Though new medical privacy regulations under the Health Insurance Portability and Accountability Act may not affect the list industry directly, they could lead to scrutiny of other data collection and handling practices.

The regulations take effect April 12 for most entities and one year later for smaller healthcare providers with annual receipts of $5 million or less.

“In connection with the industry's list practices, I suspect the direct impact of HIPAA will be non-existent or minimal,” said D. Reed Freeman, an attorney at Collier Shannon Scott PLLC, a Washington law firm specializing in advertising, marketing, e-commerce and privacy.

But the act could raise different issues about collection and use of other types of data, he said.

The changes to HIPAA were passed in August and apply to healthcare providers, health plans and healthcare clearinghouses as well as their business associates. The privacy provision states that those covered by the regulations need written permission before releasing an individual's personally identifiable information for marketing or fundraising. Under HIPAA such information includes name, address, Social Security number, birth date, date of death and medical record date.

The Direct Marketing Association released a fact sheet last month to help marketers determine whether new privacy provisions of HIPAA apply to their business practices. Regarding list activities, the DMA offered an example of how list compilation would not be regulated.

“A list compiler collects health-related data volunteered by consumers on a survey,” the DMA said. “The list compiler then rents lists to providers of health insurance plan benefits for their marketing campaigns. The list compiler does not need to enter into a business associate contract because it is not acting on behalf of a covered entity at the time of data collection. Therefore, the information is not protected health information.”

■ **LIST OF TASKS**:
• a. In the HIPAA article, which organization released a fact sheet to help marketers determine whether the new privacy provisions apply to them?
• b. From the HIPAA article, pull out the passage between "The changes to" and "medical record date.", inclusive.
• c. Write the next part of the article on the HIPAA privacy regulations, picking up after its last sentence.

■ **DATA EXTRACT**:
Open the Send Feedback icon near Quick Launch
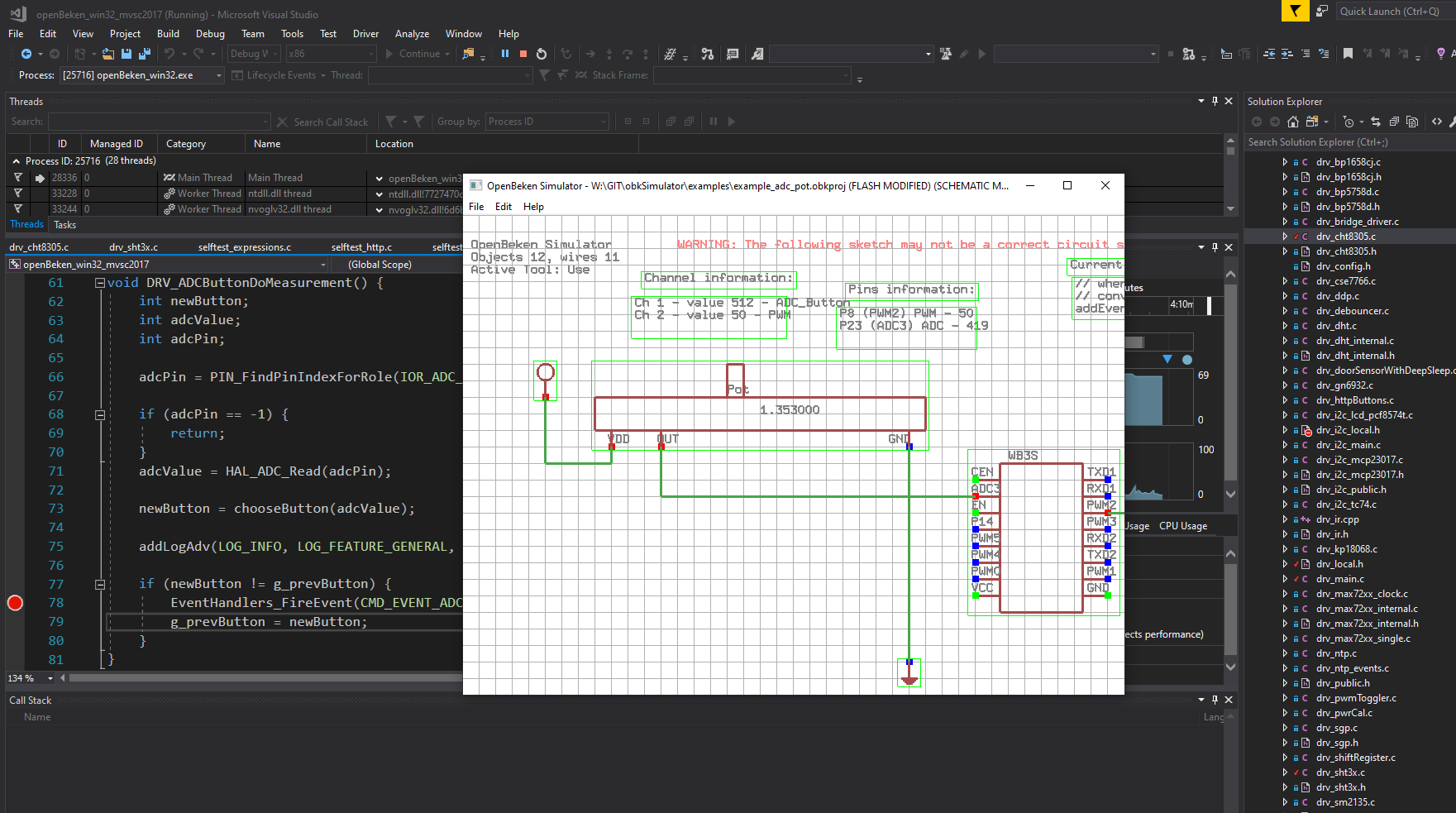Viewport: 1456px width, 813px height. (1322, 11)
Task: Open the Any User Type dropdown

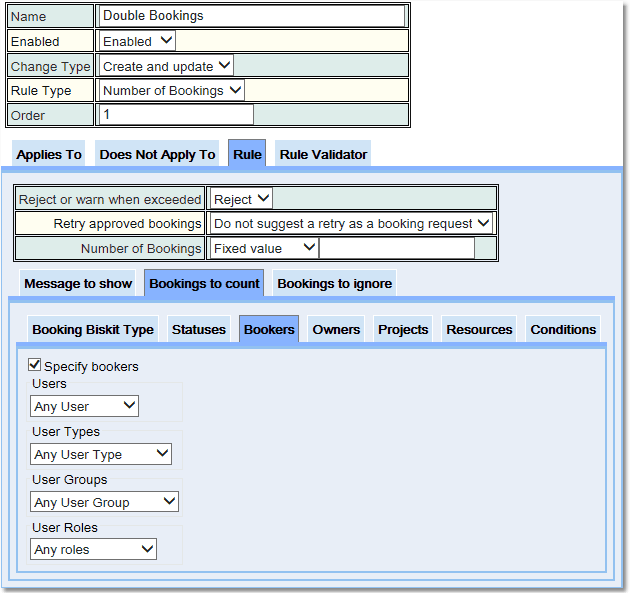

■ **ANSWERS TO THE EXERCISES**:
• a. The Direct Marketing Association

• b.
The changes to HIPAA were passed in August and apply to healthcare providers, health plans and healthcare clearinghouses as well as their business associates. The privacy provision states that those covered by the regulations need written permission before releasing an individual's personally identifiable information for marketing or fundraising. Under HIPAA such information includes name, address, Social Security number, birth date, date of death and medical record date.

• c.
Though Freeman said the DMA's assessment is accurate, he wonders whether HIPAA might lead to scrutiny of other types of data collection and use that are not regulated under it.

“HIPAA may be a red herring that leads to other privacy concerns,” he said.

He compared the use of surveys for collecting ailment data with the recent string of student list cases in which the Federal Trade Commission said data collectors needed to specify that survey data would be used for marketing purposes. Though the student data issue may have been touchier because minors were involved, he said, any data of sensitive nature could become an issue.

“The real issue is list companies' collection, use, compiling, renting and trading [of] information that is sensitive in nature, which can include medical, financial, marital status, ethnicity and sexual orientation,” Freeman said.

He cautioned marketers to be upfront when collecting data. When you are going to use information for marketing, you have to say so, and you should disclose how the information would be used, he said.

But as for HIPAA specifically, Freeman said list companies had little to worry about.

“HIPAA covers health plans, healthcare providers and healthcare clearinghouses,” he said, “and you're not going to get a list from one of those entities without an agreement as to how you can handle the list.”

However, the DMA fact sheet did offer an example of HIPAA's marketing implications for a teleservices company hired by a hospital to encourage former patients who previously donated blood to donate again. That hospital would need patient authorizations because it must disclose patients' protected data to the teleservices company.

The DMA fact sheet on HIPAA can be found at www.the-dma.org/library/privacy/hipaafaqs.shtml.